Pourtant, en dépit des aménagements substantiels qui aboutissent au système des cinq lieux, l'au-delà médiéval reste finalement un système duel. Il n'existe, à terme, que damnation ou salut, accès à Dieu ou rejet loin de lui, et, en dépit de la casuistique développée par les scolastiques, la perspective ultime demeure déterminée par une morale binaire du bien et du mal. C'est du reste cette opposition duelle qui structure les mises en scène médiévales: qu'il s'agisse des jeux liturgiques à l'intérieur de l'église, à partir du XII" siècle, ou des mystères joués en milieu urbain, qui prennent au bas Moyen Âge des dimensions de plus en plus ambitieuses, le paradis et l'enfer constituent les deux pôles obligés, présents sur scène (Élie Konigson). Tout comme le monde dont il est l'image, l'espace théâtral est ordonné par la dualité du bien et du mal, qui s'incarne dans les lieux de l'au-delà auxquels chacun d'eux destine.

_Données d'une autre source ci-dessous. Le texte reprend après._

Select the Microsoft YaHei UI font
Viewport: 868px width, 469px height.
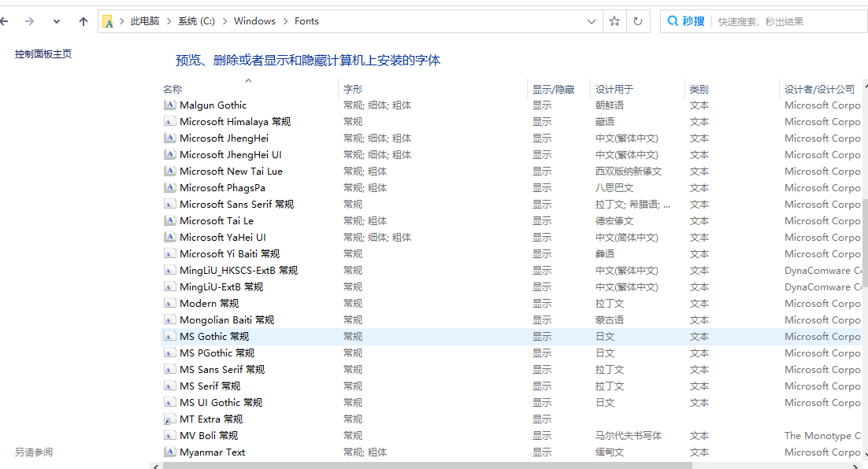pos(222,238)
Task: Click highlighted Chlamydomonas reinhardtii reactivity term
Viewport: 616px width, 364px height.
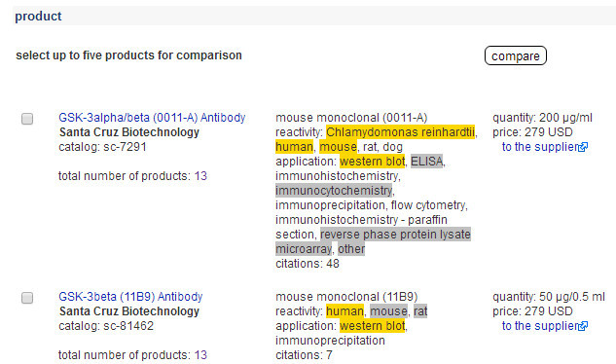Action: pyautogui.click(x=400, y=132)
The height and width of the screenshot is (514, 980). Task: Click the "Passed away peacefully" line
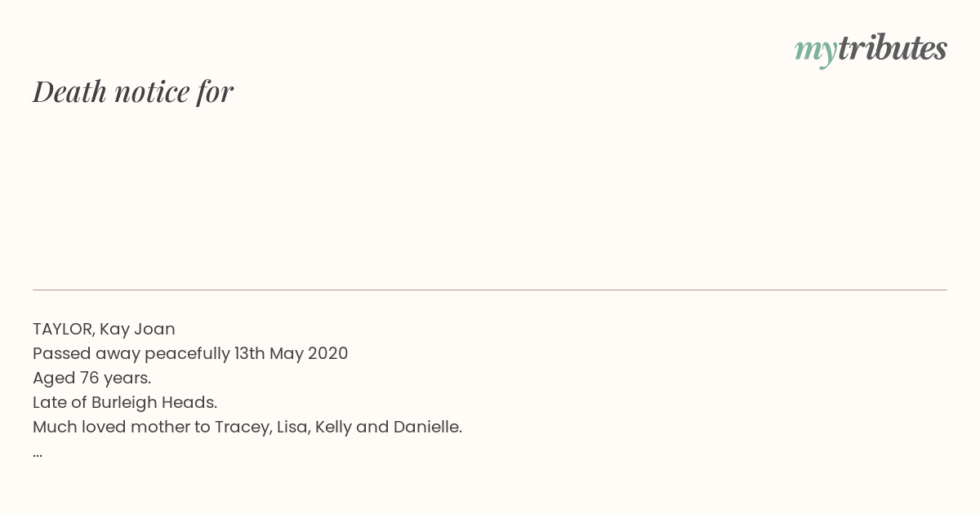click(190, 353)
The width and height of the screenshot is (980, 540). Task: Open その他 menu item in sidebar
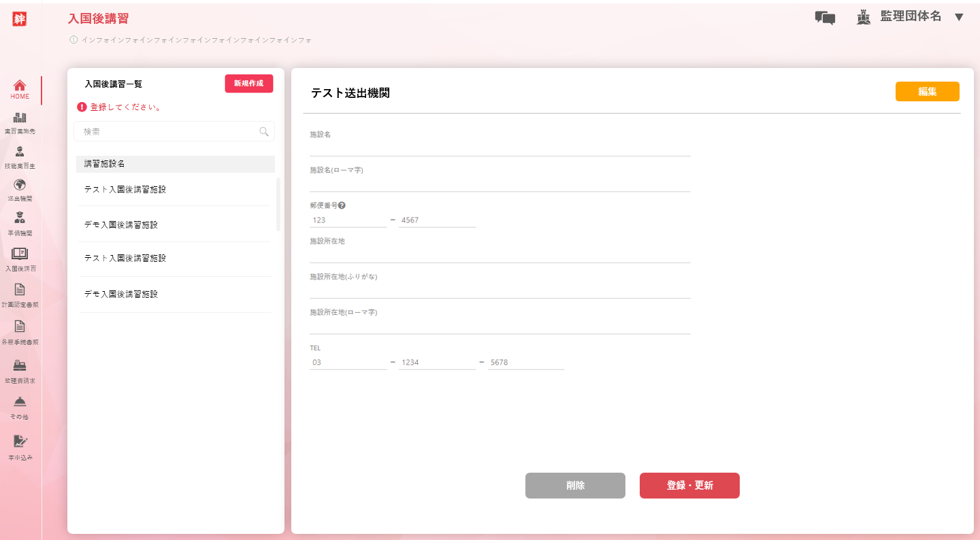coord(20,407)
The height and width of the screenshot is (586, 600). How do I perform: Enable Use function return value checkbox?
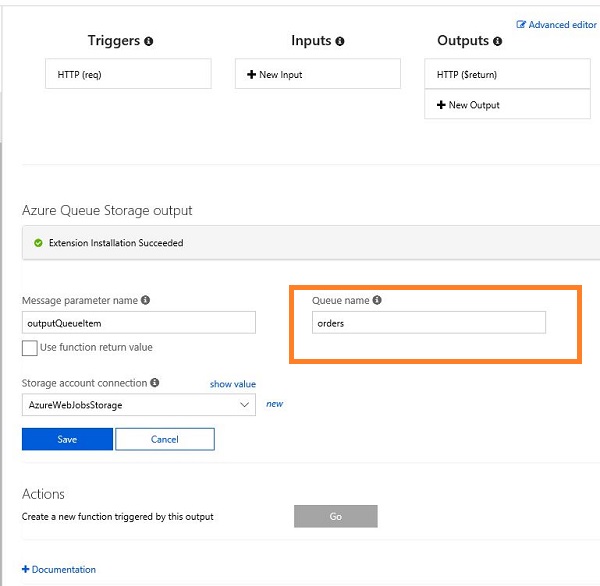29,348
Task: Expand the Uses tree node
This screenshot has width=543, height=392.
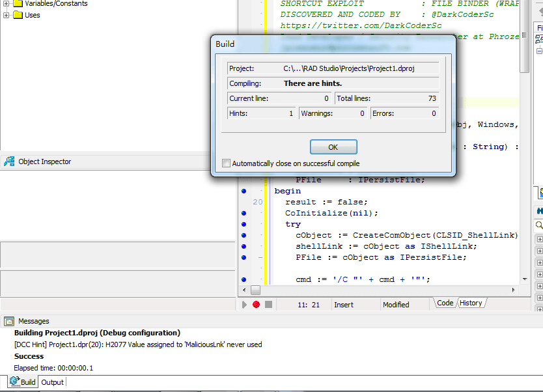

Conclusion: l'Église, ou l'instance qui sauve. Du XIIe au XVe siècle, l'effort des clercs s'accentue pour imposer les dualités morales qui sont au cœur de la vision chrétienne du monde. Le discours sur les vices et les vertus se fait de plus en plus présent, ramifié et totalisant. L'insistance sur la culpabilité de l'homme et le souci de l'autre monde progressent, sur la base de la géographie de l'au-delà qui se met en place à partir du XIIe siècle. La figure de Satan, investie d'une puissance croissante, devient l'objet d'une véritable obsession. Mais l'omniprésence du péché, la majesté de Satan et la cohérence du système pénal de l'enfer obligent les forces du bien à un combat qui, pour être toujours victorieux, doit être plus acharné. Ainsi, au fil du Moyen Âge, l'intensité des dualités morales se fait plus vive et le monde se polarise toujours davantage. Dans ce système, dont on doit se garder d'exagérer l'efficacité, le pouvoir du diable reste sous contrôle et la menace de l'enfer ne l'emporte jamais sur l'espoir du paradis. La peur panique de la damnation a d'autant moins accablé les populations médiévales que les armes du salut la dissipent souvent avec la plus extrême facilité. Les conceptions des vices et des vertus, du combat entre Satan et les forces célestes, tout comme les représentations de l'audelà sont surtout une puissante incitation à agir conformément aux règles définies par les clercs, à se confesser régulièrement et à accomplir les rites nécessaires au déroulement de toute vie chrétienne. Le discours moral et l'insistance sur l'au-delà participent d'un ensemble de croyances et de rites qui justifient l'organisation de la société d'ici-bas, et en particulier la place dominante des clercs, médiateurs obligés qui disposent des moyens permettant à tous de surmonter les tentations de l'Ennemi et d'accéder au paradis. À l'image de la Vierge de miséricorde qui rassemble les fidèles sous son manteau (voir fig. 25, p. 230), l'Église est la grande protectrice. Son immense pouvoir tient au fait qu'elle est l'instance qui sauve du péché, de Satan et de l'enfer. Faire son salut: tel est l'impératif qui, dans la mesure où il ordonne les pratiques sociales, donne sens à la domination de l'institution ecclésiale.